Segment Open

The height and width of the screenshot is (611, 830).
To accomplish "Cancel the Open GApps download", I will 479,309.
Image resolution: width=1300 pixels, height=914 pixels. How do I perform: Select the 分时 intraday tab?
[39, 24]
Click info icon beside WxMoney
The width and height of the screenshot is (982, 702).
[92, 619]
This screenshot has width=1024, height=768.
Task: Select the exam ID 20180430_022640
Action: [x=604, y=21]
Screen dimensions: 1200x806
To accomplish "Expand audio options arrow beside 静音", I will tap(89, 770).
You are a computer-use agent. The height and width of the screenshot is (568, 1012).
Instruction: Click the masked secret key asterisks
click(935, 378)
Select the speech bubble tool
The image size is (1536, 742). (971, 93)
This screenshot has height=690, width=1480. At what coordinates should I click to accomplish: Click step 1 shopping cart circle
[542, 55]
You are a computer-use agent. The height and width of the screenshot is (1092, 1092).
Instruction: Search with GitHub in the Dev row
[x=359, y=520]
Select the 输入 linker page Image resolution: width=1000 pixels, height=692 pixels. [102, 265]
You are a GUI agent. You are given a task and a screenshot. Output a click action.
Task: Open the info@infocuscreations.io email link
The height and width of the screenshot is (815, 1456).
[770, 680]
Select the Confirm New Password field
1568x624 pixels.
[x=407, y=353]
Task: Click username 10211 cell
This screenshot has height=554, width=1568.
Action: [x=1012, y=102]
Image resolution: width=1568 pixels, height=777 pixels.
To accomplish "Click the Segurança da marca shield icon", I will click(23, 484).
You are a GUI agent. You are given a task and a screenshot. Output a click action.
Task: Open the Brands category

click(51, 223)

Segment Closed

_What is needed_
Output the listing above in full, exactly as written.

_Exercise answer_
The height and width of the screenshot is (611, 830).
To accomplish "Cancel the Open GApps download", I will 479,309.
Image resolution: width=1300 pixels, height=914 pixels. How do I perform: Select the 分时 intraday tab?
[39, 24]
Click info icon beside WxMoney
The width and height of the screenshot is (982, 702).
[92, 619]
This screenshot has width=1024, height=768.
Task: Select the exam ID 20180430_022640
Action: [x=604, y=21]
Screen dimensions: 1200x806
To accomplish "Expand audio options arrow beside 静音", I will tap(89, 770).
You are a computer-use agent. The height and width of the screenshot is (568, 1012).
Instruction: Click the masked secret key asterisks
click(935, 378)
Select the speech bubble tool
The image size is (1536, 742). (971, 93)
This screenshot has height=690, width=1480. At what coordinates should I click to accomplish: Click step 1 shopping cart circle
[542, 55]
You are a computer-use agent. The height and width of the screenshot is (1092, 1092).
Instruction: Search with GitHub in the Dev row
[x=359, y=520]
Select the 输入 linker page Image resolution: width=1000 pixels, height=692 pixels. [102, 265]
You are a GUI agent. You are given a task and a screenshot. Output a click action.
Task: Open the info@infocuscreations.io email link
The height and width of the screenshot is (815, 1456).
[770, 680]
Select the Confirm New Password field
1568x624 pixels.
[x=407, y=353]
Task: Click username 10211 cell
This screenshot has height=554, width=1568.
Action: [x=1012, y=102]
Image resolution: width=1568 pixels, height=777 pixels.
To accomplish "Click the Segurança da marca shield icon", I will click(23, 484).
You are a GUI agent. You are given a task and a screenshot. Output a click action.
Task: Open the Brands category

click(51, 223)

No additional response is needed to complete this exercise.